Baldwin: Obviously knowing what I know now, that is one thing I would have done differently. The funny thing is, early on in the task, it didn't make the final cut, but we attempted to make that work. But we didn't want to do it the way the other team did, pop it on a rack and force it to the front of the camera shots and make it look cheesy. We thought it would be better, in the shooting and creating and editing of the commercial, to focus on just one or two products and allow the branding to be something that was more the star of the whole thing, that that would be good enough. That coupled with, I think specific to that task, I probably wouldn't have been so aggressive in my directorial, let's call it, pushiness.
THR: Do you regret taking on the role of director?
Baldwin: I don't regret that at all. It's been a great learning curve as far as interacting with people in that way. I'm getting ready to direct my first movie in a couple months, and I hope to be far more diplomatic. [The movie is a Western titled Riding Destiny that centers on an extreme-sports surfer-stuntman who returns home to fix his broken cowboy family. Baldwin also has a role in the movie along with his brother William.]
THR: You had pretty harsh words for Donald Trump in your limo interview. [Baldwin said that his advice to the remaining contestants would be "to be like Mr. Trump. Be willing to absolutely disregard your morals and your character in order to be successful."] Were you joking?
Baldwin: I was serious at that time, with the intention of being heightenedly sarcastic. But for the most part, it's right after you get fired, so I was pretty pissed off.
THR: Omarosa told THR after her firing that she thought you were the only person besides herself who was playing a strategic game. Is that fair?

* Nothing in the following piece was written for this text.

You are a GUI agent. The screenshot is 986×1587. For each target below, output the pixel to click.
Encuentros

Baldwin: I think Omarosa knows better than anybody perhaps how Mr. Trump thinks, what his likes and dislikes are. She related to me in that regard, where I was really full steam ahead trying to aggressively position myself in the game playing as best I could because I know behind the scenes leading up to each boardroom, the producers are giving information to Trump on who did what and how. If I ever have a chance to do it again, I'd probably have to go the other way. It seems to be working for Penn Jillette.

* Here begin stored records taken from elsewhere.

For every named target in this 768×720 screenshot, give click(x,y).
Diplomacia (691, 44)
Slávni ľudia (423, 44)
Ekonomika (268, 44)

THR: Would you go on Celebrity Apprentice again if asked?
Baldwin: I would absolutely love it. I went on a second time for the chance to play for my mom's breast cancer foundation.
THR: Your mom also provided a pretty adorable moment in a previous episode when she spoke about her crush on Donald Trump.
Baldwin: I actually got a little nervous about that whole thing. I don't need my mother, who is in her 80s, being in competition with Melania [Trump's wife].
THR: Apart from your movie, what else are you working on right now?
Baldwin: I have a movie coming out in September that I acted in called I'm in Love With a Church Girl, which co-stars Ja Rule. It's going to be a really fun, interesting [drama] that hits a lot of theaters. The other cool thing is I'm kind of the ambassador for a new app that just came out called Divinely. It's basically the Christian Instagram, a photo-sharing app for people of the Christian faith. They can share photos but also have the ability to add Bible verses and create prayer circles. It launched about two weeks ago, and in the last [several days] it's been averaging 1,500 people a day signing up.
THR: At this point, who are you pulling for to win Celebrity Apprentice?
Baldwin: I gotta go with my good buddy … Trace Adkins. He's an incredible competitor, and I think the only [previous] runner-up on the show. He's going to be tough to beat.
All-Star Celebrity Apprentice airs at 9 p.m. Sundays on NBC.